WHAT IS NEEDED: Print the material underneath in full, keeping every line exactly as it is.

EXERCISE DATA:
- Opening Delimiter -

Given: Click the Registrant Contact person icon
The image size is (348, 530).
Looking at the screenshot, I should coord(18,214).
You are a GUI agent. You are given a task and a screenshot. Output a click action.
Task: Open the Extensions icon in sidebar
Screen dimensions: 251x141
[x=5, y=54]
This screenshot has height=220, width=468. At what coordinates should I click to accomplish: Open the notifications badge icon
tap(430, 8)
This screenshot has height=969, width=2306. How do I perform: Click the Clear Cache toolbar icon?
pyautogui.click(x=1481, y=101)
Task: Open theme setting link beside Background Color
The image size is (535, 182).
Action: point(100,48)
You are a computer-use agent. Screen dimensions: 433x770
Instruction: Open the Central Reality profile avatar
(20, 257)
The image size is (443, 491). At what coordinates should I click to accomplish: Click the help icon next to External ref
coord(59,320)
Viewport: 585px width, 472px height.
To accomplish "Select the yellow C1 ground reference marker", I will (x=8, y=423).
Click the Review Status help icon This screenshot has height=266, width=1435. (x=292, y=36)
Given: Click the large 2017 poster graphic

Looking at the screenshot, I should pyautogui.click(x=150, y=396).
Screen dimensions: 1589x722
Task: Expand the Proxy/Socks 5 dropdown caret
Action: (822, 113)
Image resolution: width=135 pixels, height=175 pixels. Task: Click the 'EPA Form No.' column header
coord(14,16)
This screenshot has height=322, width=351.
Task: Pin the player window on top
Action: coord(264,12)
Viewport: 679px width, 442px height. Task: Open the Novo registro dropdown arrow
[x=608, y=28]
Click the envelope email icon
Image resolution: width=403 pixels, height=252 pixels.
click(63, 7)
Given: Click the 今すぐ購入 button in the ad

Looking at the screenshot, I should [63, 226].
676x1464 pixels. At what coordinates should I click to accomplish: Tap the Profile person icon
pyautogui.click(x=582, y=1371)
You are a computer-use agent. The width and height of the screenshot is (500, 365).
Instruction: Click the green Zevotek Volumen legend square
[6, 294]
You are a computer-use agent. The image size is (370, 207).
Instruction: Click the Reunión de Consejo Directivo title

- Closing Delimiter -

TASK RESULT:
Given: Click the Registrant Contact person icon
The image size is (348, 530).
Looking at the screenshot, I should coord(18,214).
You are a GUI agent. You are given a task and a screenshot. Output a click action.
Task: Open the Extensions icon in sidebar
Screen dimensions: 251x141
[x=5, y=54]
This screenshot has height=220, width=468. At what coordinates should I click to accomplish: Open the notifications badge icon
tap(430, 8)
This screenshot has height=969, width=2306. How do I perform: Click the Clear Cache toolbar icon?
pyautogui.click(x=1481, y=101)
Task: Open theme setting link beside Background Color
The image size is (535, 182).
Action: point(100,48)
You are a computer-use agent. Screen dimensions: 433x770
Instruction: Open the Central Reality profile avatar
(20, 257)
The image size is (443, 491). At what coordinates should I click to accomplish: Click the help icon next to External ref
coord(59,320)
Viewport: 585px width, 472px height.
To accomplish "Select the yellow C1 ground reference marker", I will (x=8, y=423).
Click the Review Status help icon This screenshot has height=266, width=1435. (x=292, y=36)
Given: Click the large 2017 poster graphic

Looking at the screenshot, I should pyautogui.click(x=150, y=396).
Screen dimensions: 1589x722
Task: Expand the Proxy/Socks 5 dropdown caret
Action: (822, 113)
Image resolution: width=135 pixels, height=175 pixels. Task: Click the 'EPA Form No.' column header
coord(14,16)
This screenshot has height=322, width=351.
Task: Pin the player window on top
Action: coord(264,12)
Viewport: 679px width, 442px height. Task: Open the Novo registro dropdown arrow
[x=608, y=28]
Click the envelope email icon
Image resolution: width=403 pixels, height=252 pixels.
click(63, 7)
Given: Click the 今すぐ購入 button in the ad

Looking at the screenshot, I should [63, 226].
676x1464 pixels. At what coordinates should I click to accomplish: Tap the Profile person icon
pyautogui.click(x=582, y=1371)
You are a computer-use agent. The width and height of the screenshot is (500, 365).
Instruction: Click the green Zevotek Volumen legend square
[6, 294]
You are a computer-use agent. The image size is (370, 207).
Instruction: Click the Reunión de Consejo Directivo title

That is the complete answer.